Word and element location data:
= = = =
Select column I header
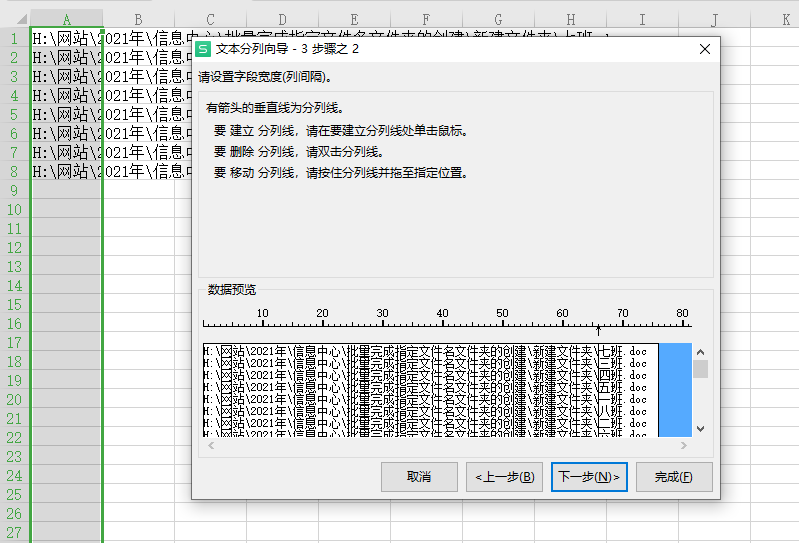This screenshot has width=799, height=543. tap(642, 19)
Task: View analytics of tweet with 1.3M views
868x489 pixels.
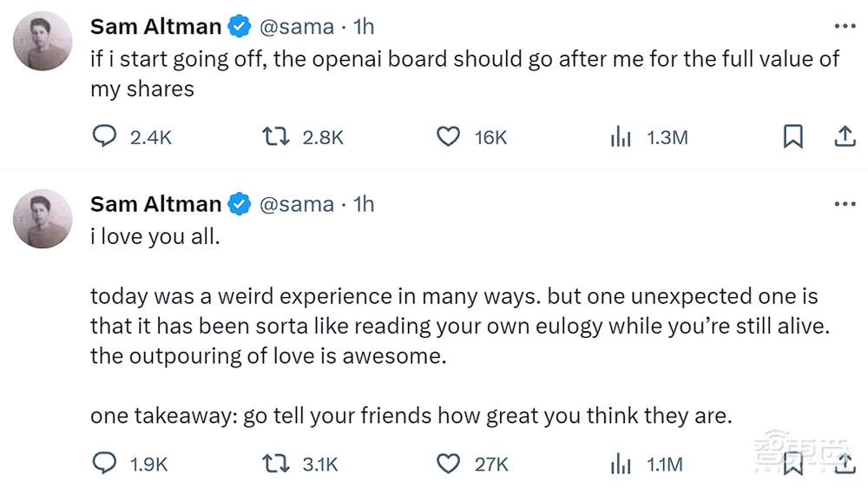Action: [x=620, y=137]
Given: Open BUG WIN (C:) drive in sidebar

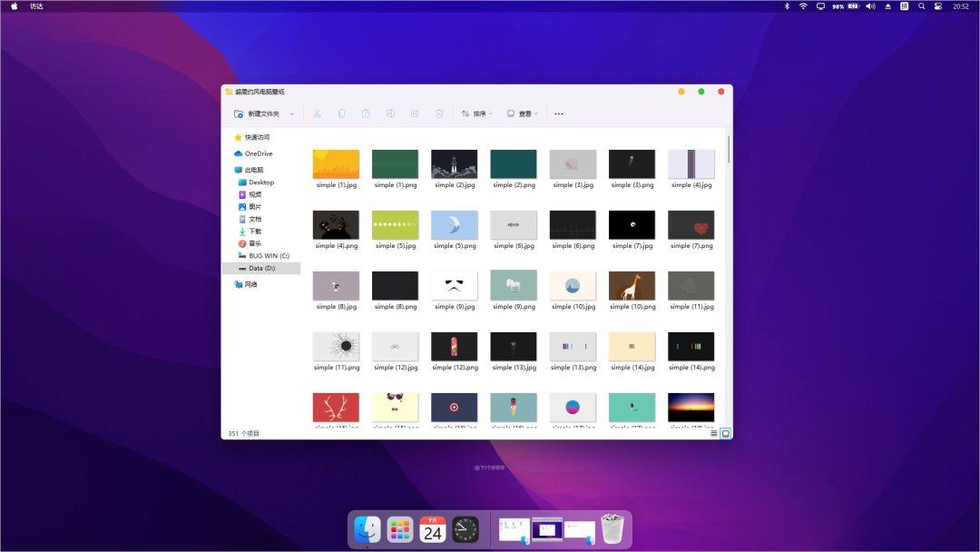Looking at the screenshot, I should pos(269,256).
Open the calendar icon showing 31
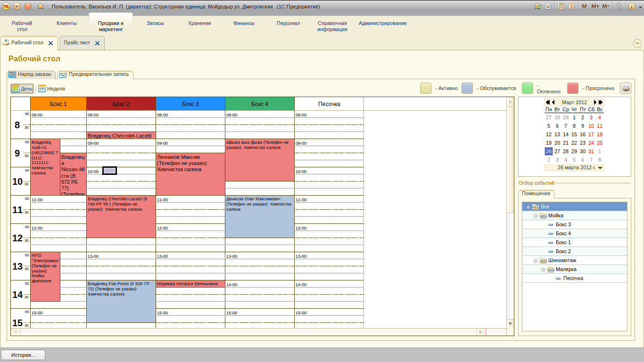 pyautogui.click(x=571, y=6)
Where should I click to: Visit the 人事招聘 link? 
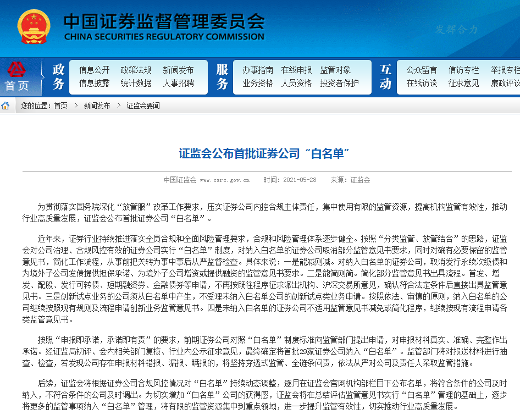(178, 84)
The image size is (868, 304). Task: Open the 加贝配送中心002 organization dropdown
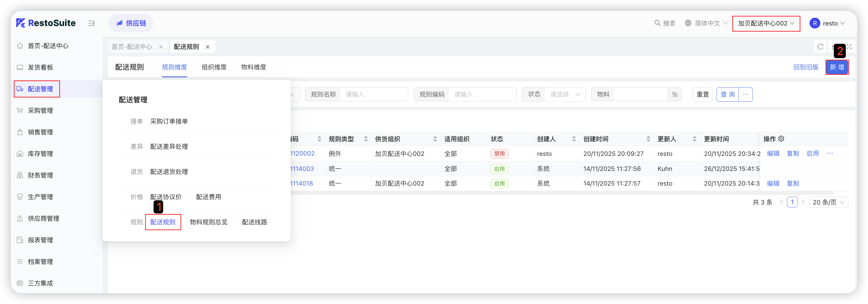[766, 24]
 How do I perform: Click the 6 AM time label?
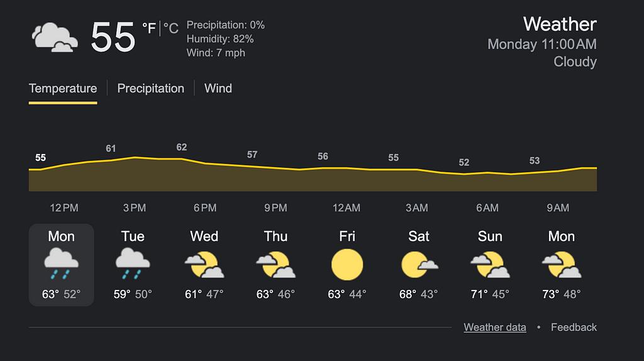(487, 208)
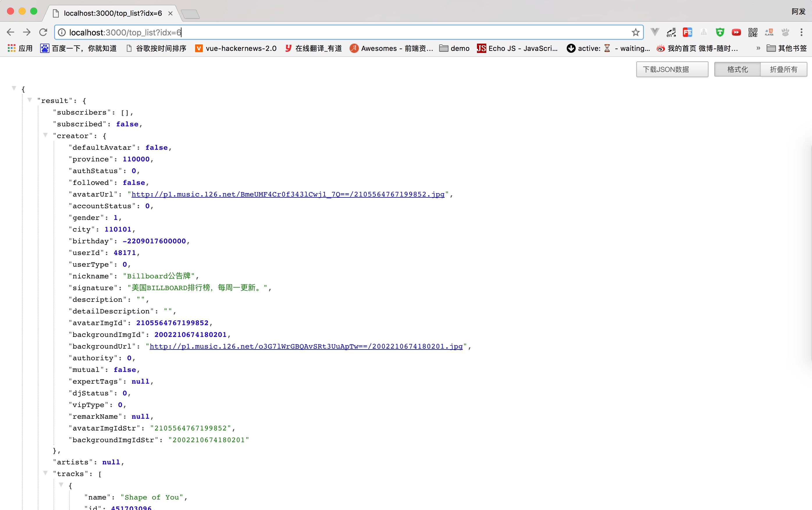This screenshot has height=510, width=812.
Task: Open the QR code extension
Action: tap(753, 32)
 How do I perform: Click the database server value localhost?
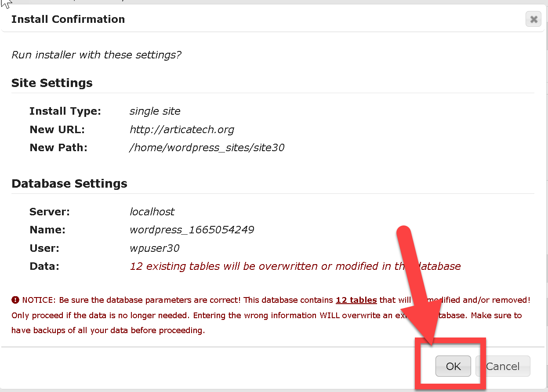(152, 212)

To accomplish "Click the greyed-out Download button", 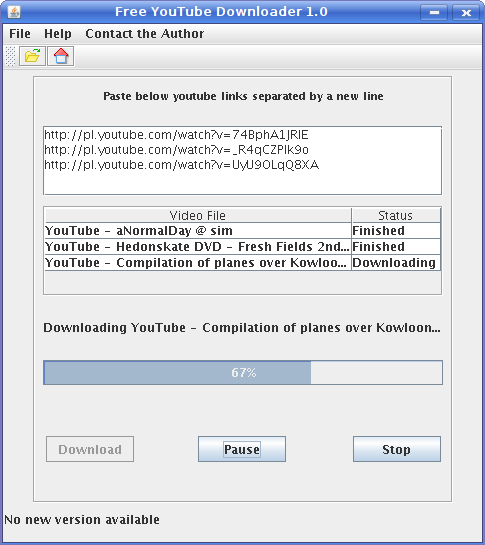I will 90,449.
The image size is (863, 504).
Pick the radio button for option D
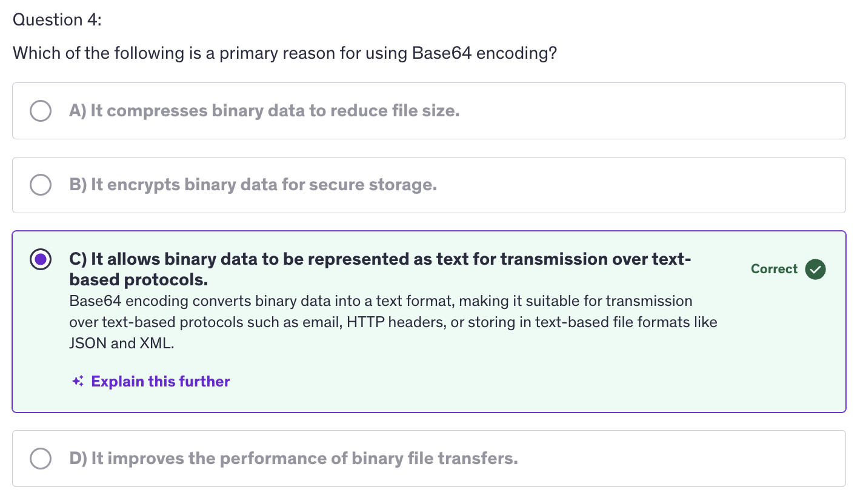click(x=41, y=459)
= = = =
Exercise details: Recast the records as a numbered list, starting at the line that contains "The image size is (863, 504)." and ending at the end of the records. Skip blank lines and leave out the pictures.

Correct result:
1. The image size is (863, 504).
2. Pick the radio button for option D
3. click(x=41, y=459)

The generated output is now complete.